TASK:
Copy the part of the entries below that opens with the line containing "I will coord(297,47)." and closes with the line containing "coord(278,46)", both included, with every line reproduced unchanged.

== RECORDS TO PROCESS

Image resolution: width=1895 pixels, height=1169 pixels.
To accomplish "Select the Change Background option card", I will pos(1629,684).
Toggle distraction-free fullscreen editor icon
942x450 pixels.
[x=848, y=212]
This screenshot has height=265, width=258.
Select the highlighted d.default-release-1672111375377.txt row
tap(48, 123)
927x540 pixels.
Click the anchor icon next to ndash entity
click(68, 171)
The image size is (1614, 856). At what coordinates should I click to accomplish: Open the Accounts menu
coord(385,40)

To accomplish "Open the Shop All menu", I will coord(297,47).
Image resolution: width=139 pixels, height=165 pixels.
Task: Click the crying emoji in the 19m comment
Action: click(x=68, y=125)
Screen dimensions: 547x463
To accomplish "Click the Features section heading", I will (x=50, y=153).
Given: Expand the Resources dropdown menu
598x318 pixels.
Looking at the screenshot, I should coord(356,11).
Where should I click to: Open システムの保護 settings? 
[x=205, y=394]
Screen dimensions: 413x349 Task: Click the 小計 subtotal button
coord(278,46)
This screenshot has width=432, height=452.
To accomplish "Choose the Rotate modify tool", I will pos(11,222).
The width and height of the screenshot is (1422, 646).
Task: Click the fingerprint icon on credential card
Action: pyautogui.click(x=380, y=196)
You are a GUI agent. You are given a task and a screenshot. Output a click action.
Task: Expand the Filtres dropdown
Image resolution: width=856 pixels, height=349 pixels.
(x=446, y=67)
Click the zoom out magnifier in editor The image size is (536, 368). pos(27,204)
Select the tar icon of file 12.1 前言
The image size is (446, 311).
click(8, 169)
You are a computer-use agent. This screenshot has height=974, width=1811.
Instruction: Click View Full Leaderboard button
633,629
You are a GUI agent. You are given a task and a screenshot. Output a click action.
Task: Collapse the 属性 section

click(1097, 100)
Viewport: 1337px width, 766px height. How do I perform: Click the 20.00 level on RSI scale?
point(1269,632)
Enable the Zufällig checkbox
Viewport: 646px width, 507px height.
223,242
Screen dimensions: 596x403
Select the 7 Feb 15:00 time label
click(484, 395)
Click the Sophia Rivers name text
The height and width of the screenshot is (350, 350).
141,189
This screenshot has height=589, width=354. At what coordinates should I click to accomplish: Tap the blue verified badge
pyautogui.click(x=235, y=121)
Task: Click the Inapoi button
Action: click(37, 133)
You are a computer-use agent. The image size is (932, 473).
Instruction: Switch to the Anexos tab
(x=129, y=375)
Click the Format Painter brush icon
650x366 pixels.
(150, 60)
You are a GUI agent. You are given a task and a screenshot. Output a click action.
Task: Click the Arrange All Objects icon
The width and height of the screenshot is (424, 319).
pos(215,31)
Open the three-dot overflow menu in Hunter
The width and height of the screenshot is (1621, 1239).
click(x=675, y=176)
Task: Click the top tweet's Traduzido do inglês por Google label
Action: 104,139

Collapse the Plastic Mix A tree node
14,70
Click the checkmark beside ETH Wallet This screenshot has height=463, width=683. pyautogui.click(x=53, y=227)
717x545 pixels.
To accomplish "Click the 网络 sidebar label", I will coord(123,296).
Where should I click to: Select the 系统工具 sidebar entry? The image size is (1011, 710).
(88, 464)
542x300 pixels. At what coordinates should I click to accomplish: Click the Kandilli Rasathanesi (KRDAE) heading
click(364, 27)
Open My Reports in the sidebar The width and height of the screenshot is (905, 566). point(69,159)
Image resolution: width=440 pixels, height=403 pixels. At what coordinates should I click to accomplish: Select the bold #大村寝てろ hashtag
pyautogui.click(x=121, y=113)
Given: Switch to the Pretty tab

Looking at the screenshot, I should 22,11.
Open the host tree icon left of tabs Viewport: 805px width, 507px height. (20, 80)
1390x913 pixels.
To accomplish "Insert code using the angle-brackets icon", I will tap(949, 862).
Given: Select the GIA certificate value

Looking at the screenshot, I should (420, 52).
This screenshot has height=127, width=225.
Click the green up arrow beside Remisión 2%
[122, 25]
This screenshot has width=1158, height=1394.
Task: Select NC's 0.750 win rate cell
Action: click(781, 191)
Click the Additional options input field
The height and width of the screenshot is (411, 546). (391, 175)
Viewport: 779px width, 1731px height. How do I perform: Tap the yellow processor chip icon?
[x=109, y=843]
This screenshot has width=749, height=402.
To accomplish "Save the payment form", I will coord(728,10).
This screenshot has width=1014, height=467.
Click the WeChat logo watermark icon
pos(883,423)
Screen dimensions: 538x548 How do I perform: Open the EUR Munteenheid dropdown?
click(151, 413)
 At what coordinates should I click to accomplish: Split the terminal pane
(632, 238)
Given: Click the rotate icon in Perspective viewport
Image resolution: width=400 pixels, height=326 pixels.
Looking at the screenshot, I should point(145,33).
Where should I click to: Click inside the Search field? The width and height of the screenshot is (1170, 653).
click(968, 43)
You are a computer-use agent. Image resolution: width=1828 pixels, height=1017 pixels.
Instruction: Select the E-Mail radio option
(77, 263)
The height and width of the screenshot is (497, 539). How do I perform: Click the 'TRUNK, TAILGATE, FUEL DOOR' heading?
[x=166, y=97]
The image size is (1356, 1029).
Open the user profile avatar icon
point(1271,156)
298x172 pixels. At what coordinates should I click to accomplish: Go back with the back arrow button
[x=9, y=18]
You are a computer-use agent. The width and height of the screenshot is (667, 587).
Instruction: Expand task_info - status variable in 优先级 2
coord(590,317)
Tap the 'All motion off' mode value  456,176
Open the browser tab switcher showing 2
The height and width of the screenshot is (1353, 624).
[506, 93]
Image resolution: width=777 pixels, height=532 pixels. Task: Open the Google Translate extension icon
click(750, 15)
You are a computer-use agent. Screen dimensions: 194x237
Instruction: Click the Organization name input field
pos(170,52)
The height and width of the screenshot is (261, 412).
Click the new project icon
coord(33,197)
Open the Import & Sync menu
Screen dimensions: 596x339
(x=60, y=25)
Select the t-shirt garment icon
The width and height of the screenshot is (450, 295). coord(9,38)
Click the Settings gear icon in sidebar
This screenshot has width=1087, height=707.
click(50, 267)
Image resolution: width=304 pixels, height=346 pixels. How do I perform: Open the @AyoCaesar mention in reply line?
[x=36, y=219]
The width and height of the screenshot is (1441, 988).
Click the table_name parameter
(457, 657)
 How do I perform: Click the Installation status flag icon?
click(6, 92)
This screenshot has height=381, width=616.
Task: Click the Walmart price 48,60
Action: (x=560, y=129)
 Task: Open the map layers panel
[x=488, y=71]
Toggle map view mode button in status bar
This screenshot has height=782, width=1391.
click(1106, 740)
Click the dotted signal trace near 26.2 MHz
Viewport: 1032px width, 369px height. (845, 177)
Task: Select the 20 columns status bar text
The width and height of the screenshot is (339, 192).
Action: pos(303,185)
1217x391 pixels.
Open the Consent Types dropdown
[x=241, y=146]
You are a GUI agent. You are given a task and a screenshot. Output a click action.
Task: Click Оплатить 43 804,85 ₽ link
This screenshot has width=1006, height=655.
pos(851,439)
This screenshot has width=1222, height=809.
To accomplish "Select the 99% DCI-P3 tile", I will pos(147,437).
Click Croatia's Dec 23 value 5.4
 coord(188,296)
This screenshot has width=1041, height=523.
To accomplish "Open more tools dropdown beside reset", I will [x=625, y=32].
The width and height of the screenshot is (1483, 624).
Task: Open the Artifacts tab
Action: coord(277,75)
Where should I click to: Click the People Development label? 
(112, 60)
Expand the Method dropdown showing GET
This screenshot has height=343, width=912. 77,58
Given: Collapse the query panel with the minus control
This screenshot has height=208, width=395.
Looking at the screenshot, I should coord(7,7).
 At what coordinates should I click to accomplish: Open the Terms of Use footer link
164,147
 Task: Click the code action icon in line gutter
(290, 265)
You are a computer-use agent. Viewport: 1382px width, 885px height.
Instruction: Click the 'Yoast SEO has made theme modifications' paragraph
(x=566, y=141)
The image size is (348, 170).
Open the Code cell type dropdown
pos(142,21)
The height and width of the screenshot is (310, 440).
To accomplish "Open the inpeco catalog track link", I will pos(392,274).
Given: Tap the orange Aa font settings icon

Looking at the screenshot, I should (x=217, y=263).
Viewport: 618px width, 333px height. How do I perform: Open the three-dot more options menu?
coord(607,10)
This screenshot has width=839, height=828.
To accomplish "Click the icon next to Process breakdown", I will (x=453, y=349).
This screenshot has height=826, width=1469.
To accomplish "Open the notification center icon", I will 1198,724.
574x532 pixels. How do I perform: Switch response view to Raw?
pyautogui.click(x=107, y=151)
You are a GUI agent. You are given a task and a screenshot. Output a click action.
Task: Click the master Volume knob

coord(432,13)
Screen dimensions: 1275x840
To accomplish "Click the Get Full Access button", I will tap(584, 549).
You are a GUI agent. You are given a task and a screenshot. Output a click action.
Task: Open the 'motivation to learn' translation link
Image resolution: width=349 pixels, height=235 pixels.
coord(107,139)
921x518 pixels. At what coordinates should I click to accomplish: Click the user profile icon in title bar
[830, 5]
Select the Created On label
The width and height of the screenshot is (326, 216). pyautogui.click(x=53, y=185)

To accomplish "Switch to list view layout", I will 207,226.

====

WRITTEN RESPONSE:
To accomplish "Open the Shop All menu", I will coord(297,47).
Image resolution: width=139 pixels, height=165 pixels.
Task: Click the crying emoji in the 19m comment
Action: click(x=68, y=125)
Screen dimensions: 547x463
To accomplish "Click the Features section heading", I will (x=50, y=153).
Given: Expand the Resources dropdown menu
598x318 pixels.
Looking at the screenshot, I should coord(356,11).
Where should I click to: Open システムの保護 settings? 
[x=205, y=394]
Screen dimensions: 413x349 Task: Click the 小計 subtotal button
coord(278,46)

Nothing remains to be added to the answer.